Exercise aim :: Duplicate the rows from the line with "Shop [link] (287, 133)" to the line with "[button] (467, 67)", including both of those lines.

Given entries ::
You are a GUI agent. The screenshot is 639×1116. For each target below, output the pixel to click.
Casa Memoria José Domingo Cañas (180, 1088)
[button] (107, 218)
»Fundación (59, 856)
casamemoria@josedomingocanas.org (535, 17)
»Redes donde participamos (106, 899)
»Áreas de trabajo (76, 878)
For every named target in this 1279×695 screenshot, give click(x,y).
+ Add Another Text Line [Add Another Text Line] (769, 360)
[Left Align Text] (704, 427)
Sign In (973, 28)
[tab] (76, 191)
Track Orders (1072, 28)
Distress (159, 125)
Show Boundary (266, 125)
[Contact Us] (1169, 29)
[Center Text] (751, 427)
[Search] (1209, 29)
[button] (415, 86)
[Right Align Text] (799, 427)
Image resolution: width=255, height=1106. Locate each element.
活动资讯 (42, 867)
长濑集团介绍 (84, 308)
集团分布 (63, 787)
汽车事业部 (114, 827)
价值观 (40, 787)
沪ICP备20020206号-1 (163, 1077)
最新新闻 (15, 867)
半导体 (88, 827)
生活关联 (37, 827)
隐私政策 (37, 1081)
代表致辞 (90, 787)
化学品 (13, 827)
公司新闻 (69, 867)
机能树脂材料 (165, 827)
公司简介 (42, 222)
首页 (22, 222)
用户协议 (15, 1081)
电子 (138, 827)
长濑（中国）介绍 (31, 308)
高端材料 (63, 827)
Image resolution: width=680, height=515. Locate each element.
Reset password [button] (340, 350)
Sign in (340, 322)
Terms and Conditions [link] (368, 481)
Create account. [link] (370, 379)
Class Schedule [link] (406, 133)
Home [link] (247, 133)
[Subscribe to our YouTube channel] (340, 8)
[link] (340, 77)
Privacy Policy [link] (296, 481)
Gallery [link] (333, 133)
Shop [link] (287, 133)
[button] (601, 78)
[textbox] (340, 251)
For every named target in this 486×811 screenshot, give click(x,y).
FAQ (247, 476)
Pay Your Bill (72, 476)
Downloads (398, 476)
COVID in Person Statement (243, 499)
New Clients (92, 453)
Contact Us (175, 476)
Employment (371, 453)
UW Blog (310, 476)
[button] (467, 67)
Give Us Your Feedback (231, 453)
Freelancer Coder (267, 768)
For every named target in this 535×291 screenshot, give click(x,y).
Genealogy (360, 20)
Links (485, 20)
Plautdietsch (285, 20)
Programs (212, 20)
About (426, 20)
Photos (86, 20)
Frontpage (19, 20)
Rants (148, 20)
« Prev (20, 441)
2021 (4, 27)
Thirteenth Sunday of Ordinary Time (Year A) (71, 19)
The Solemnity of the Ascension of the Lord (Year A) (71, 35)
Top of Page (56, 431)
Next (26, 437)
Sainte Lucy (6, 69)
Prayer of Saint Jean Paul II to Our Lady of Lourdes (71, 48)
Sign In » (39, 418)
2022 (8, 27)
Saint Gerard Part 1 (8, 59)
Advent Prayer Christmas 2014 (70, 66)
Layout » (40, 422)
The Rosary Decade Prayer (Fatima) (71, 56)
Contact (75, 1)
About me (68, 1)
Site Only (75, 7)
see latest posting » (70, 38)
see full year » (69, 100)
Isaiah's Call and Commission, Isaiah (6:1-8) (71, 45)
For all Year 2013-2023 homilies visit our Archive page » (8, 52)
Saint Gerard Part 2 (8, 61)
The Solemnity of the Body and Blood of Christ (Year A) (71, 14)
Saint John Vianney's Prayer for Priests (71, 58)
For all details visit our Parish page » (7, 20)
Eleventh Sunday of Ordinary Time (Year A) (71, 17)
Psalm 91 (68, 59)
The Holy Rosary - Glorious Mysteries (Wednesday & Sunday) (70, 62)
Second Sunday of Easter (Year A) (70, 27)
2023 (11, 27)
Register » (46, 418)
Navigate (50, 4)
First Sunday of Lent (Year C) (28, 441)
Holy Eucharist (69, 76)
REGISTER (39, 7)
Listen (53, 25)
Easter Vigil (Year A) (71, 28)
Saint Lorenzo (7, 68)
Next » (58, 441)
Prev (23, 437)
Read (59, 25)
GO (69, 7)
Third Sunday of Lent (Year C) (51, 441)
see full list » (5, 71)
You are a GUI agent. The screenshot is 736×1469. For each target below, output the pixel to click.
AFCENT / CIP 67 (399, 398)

Finished task ::
Shop [link] (287, 133)
[button] (601, 78)
[textbox] (340, 251)
For every named target in this 486×811 screenshot, give click(x,y).
FAQ (247, 476)
Pay Your Bill (72, 476)
Downloads (398, 476)
COVID in Person Statement (243, 499)
New Clients (92, 453)
Contact Us (175, 476)
Employment (371, 453)
UW Blog (310, 476)
[button] (467, 67)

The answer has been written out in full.